Die Klägerin hat zudem vorgetragen, dass sie am 25. Juli 2022 nicht zur Arbeit erschienen sei, weil sie unsicher war, ob das Urteil im Kündigungsschutzverfahren rechtskräftig war. Dies ist jedoch unerheblich, da der Weiterbeschäftigungsanspruch ihr jedenfalls eine vorläufige Beschäftigung sicherte. Wenn die Klägerin der Arbeit fernbleibt, weil sie annahm, nicht zur Arbeitsleistung verpflichtet zu sein, kann auch im Sinne des Annahmeverzugs von Leistungsunwilligkeit ausgegangen werden.
Schließlich hat die Klägerin keinen Anspruch auf Zahlung einer sogenannten Corona-Prämie in Höhe von 1.000 Euro.
- Ein solcher Anspruch ergibt sich nicht aus dem Arbeitsvertrag, da dort kein entsprechender Anspruch verankert ist.
- Ein Anspruch besteht auch nicht aufgrund einer Kollektivvereinbarung, wie etwa einer Betriebsvereinbarung, auf die sich die Klägerin nicht beruft.
- Der einzige Anknüpfungspunkt für einen Anspruch auf Zahlung der Corona-Prämie ist der arbeitsrechtliche Gleichbehandlungsgrundsatz.
Die Kammer hat keinerlei Zweifel an den Ausführungen der Beklagten, dass die Auszahlung der Corona-Prämie nicht nach dem Gießkannenprinzip an alle Mitarbeiter verteilt wurde, sondern an bestimmte Bedingungen geknüpft war. Da es sich hierbei um eine freiwillige Leistung handelt, auf die weder ein Anspruch aus dem Arbeitsvertrag noch aus Kollektivregelungen besteht, ist der Arbeitgeber berechtigt, die Auszahlung an spezifische Voraussetzungen zu binden.
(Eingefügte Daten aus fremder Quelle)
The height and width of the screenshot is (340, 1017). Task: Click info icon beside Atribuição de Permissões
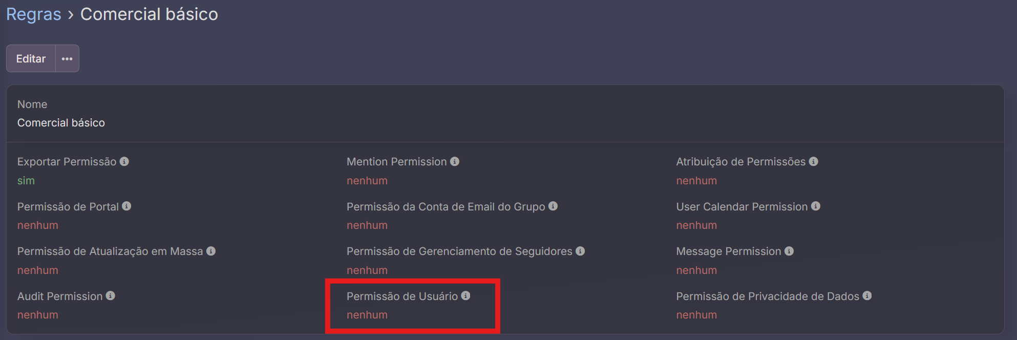tap(814, 161)
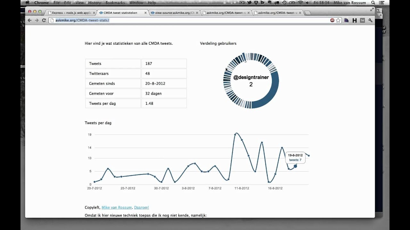Reload the page with the refresh icon
410x230 pixels.
click(44, 20)
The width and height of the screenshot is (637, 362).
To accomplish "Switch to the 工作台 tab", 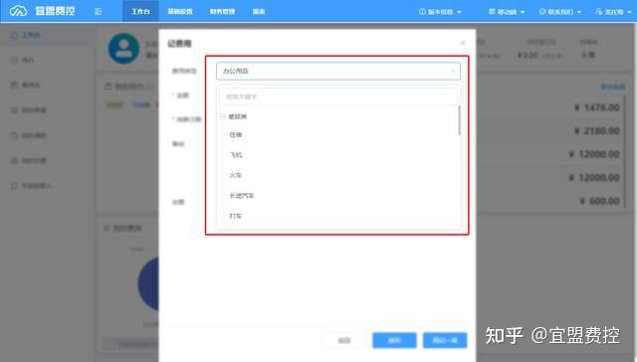I will [x=140, y=11].
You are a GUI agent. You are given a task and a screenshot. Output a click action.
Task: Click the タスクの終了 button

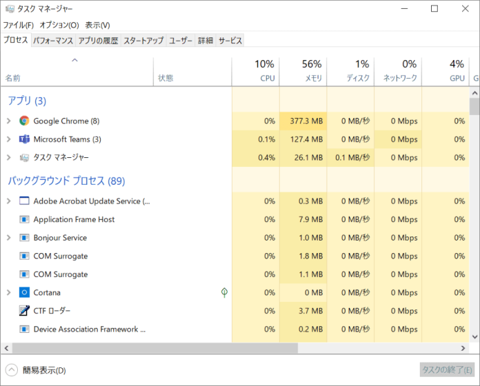pyautogui.click(x=448, y=370)
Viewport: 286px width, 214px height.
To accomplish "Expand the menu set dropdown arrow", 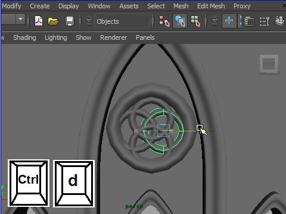I will [20, 19].
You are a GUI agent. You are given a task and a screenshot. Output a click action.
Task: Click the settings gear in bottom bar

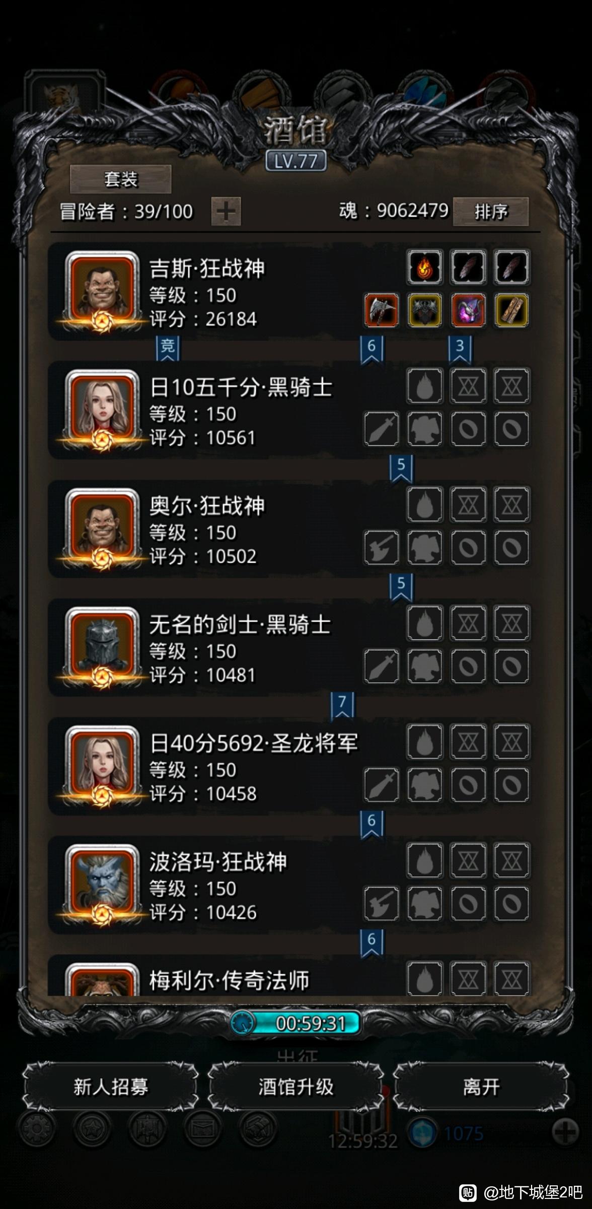tap(36, 1128)
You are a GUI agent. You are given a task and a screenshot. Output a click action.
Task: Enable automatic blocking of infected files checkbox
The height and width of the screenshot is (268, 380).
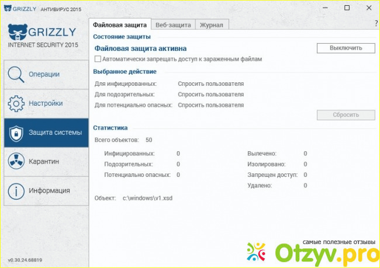pos(98,59)
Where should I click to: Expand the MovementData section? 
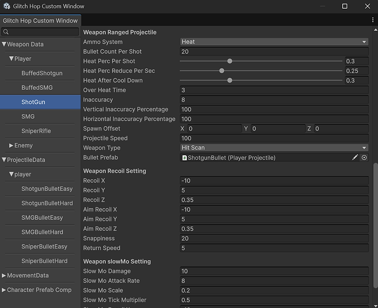pyautogui.click(x=4, y=275)
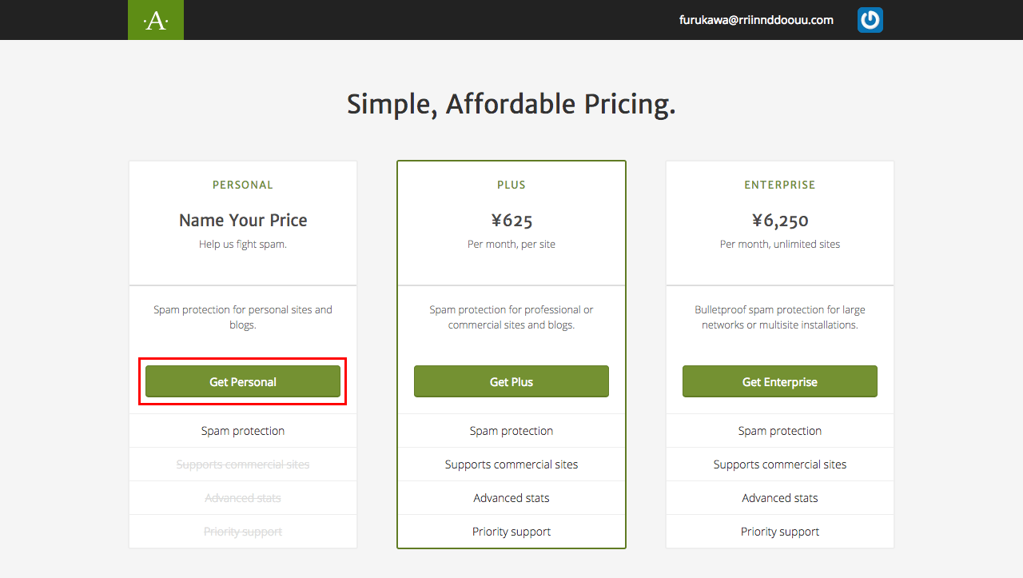Choose the Get Plus button
This screenshot has width=1023, height=578.
(512, 381)
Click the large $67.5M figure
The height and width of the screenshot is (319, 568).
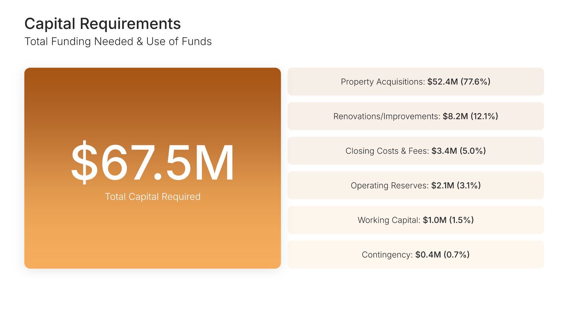153,162
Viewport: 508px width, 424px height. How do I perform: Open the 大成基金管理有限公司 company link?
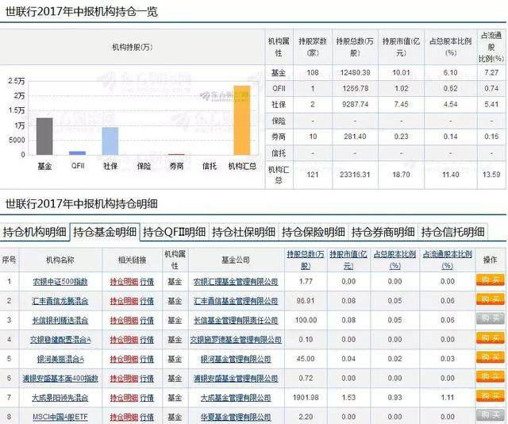237,396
Diese Voraussetzungen umfassten, dass ein Arbeitnehmer im Zeitraum vom 1. März 2021 bis zum 28. Februar 2022 mindestens einen Arbeitstag anwesend war und sich in ungekündigter Position befand. Dies sollte die zusätzliche Belastung durch das Tragen von FFP2-Masken würdigen. Es ist naheliegend, dass der Arbeitgeber derartige sachbezogene Anforderungen für eine Corona-Prämie festlegt.
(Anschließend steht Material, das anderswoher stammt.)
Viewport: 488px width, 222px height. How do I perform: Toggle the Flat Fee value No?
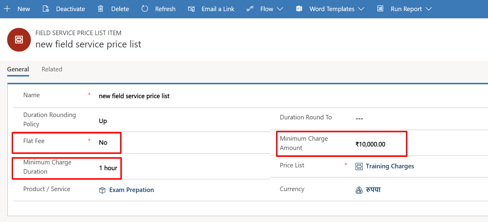103,143
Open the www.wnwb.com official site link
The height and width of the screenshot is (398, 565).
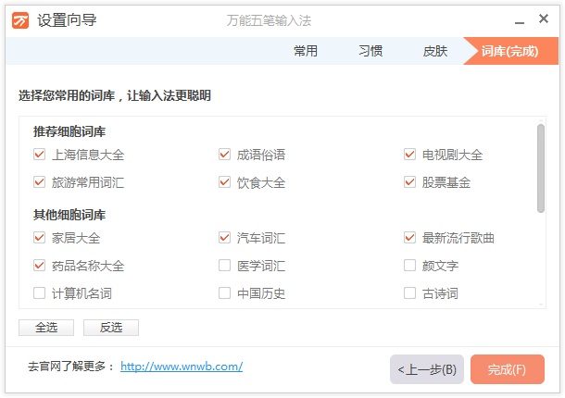click(182, 367)
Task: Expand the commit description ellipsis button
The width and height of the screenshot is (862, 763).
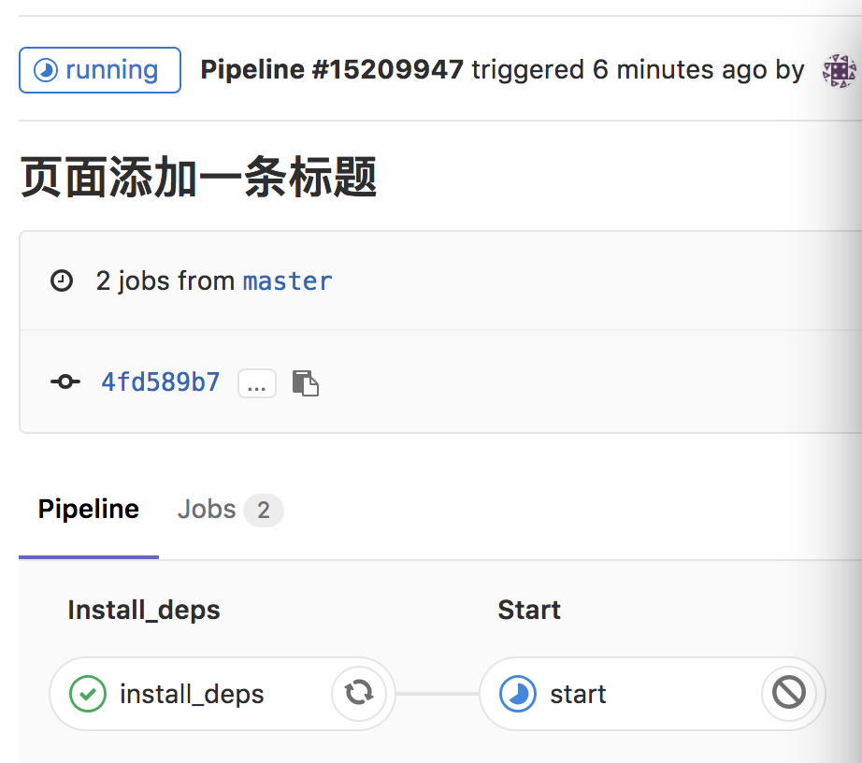Action: coord(257,383)
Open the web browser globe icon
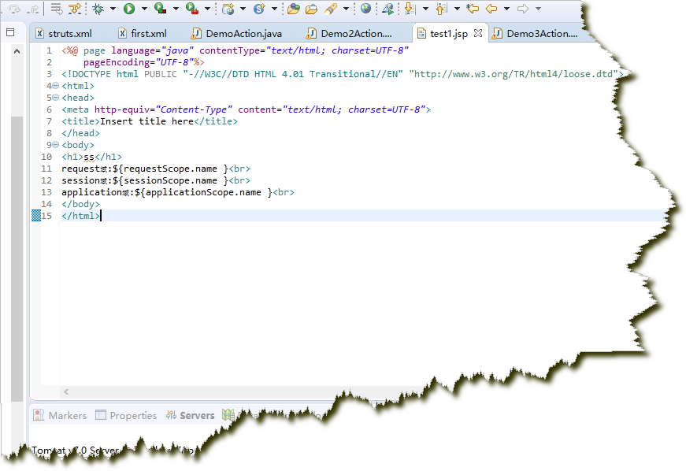This screenshot has height=471, width=686. pyautogui.click(x=365, y=9)
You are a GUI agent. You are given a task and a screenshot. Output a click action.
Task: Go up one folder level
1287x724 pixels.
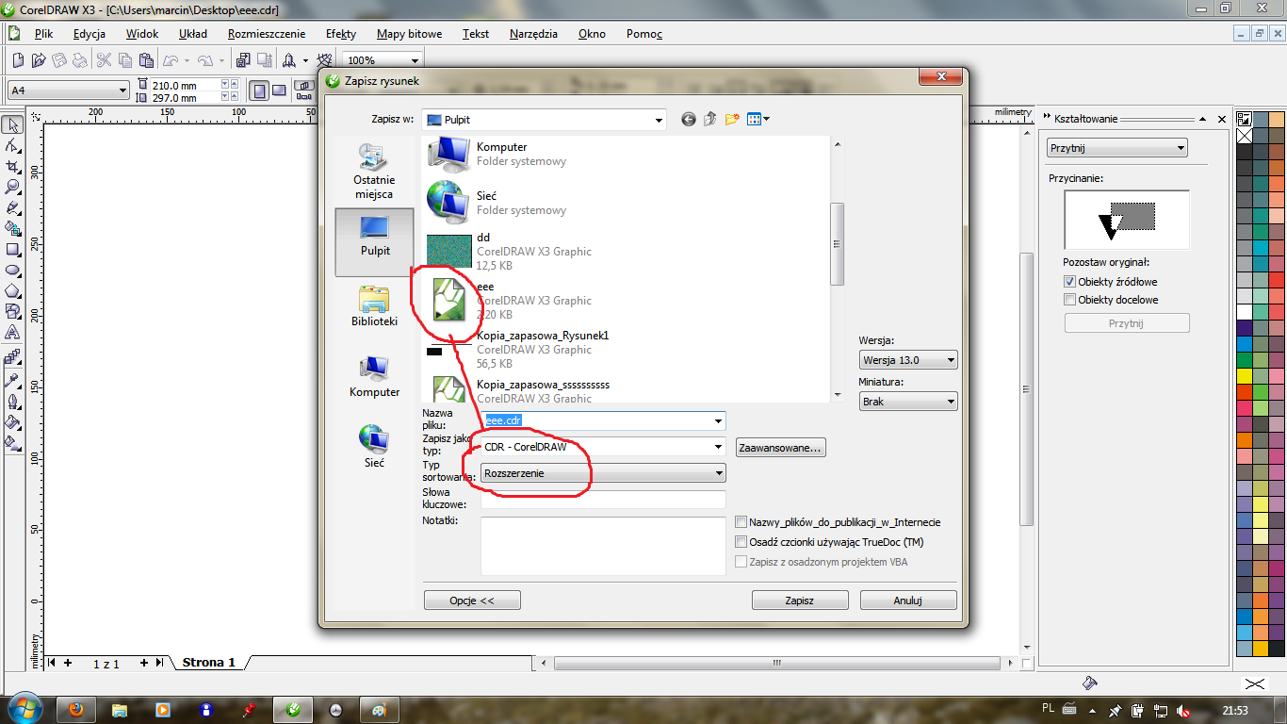[x=710, y=119]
In der Berufungsbegründung wird lediglich der Satz angeführt, dass die Klägerin mit Nichtwissen bestreitet, die Prämie sei nur an Mitarbeiter ausgezahlt worden, die tatsächlich anwesend waren. Dies stellt jedoch keine angemessene Auseinandersetzung mit dem Vortrag der Beklagten gemäß § 138 Abs. 2, 3 ZPO dar. Die Klägerin hätte sich zumindest mit dem Argument des Arbeitsgerichts auseinandersetzen müssen, dass sie konkrete Arbeitnehmer benennen sollte, die die Prämie erhalten haben, obwohl sie im fraglichen Zeitraum nicht gearbeitet hatten. Insgesamt ist der Vortrag der Klägerin zu unsubstantiiert. Sie gibt nicht einmal an, in welchem Kalenderjahr die Auszahlung erfolgen sollte. Darüber hinaus hat sie nicht bestritten, dass die Beklagte die Voraussetzung aufgestellt hat, dass die Mitarbeiter in ungekündigter Position sein mussten, was bei der Klägerin nicht der Fall war.